↓↓↓

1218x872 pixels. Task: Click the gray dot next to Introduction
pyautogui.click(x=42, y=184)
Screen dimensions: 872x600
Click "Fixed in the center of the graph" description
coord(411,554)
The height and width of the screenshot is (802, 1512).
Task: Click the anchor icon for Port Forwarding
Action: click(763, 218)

↑↑↑
↓↓↓

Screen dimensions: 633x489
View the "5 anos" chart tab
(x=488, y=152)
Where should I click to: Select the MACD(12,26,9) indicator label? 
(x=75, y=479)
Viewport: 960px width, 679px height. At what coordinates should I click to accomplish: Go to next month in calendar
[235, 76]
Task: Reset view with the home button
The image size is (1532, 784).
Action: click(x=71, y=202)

↑↑↑

**Assigned task:** Only the number is wanted: how many lines in the material above contain the string "dimensions"?

**Exercise output:** 2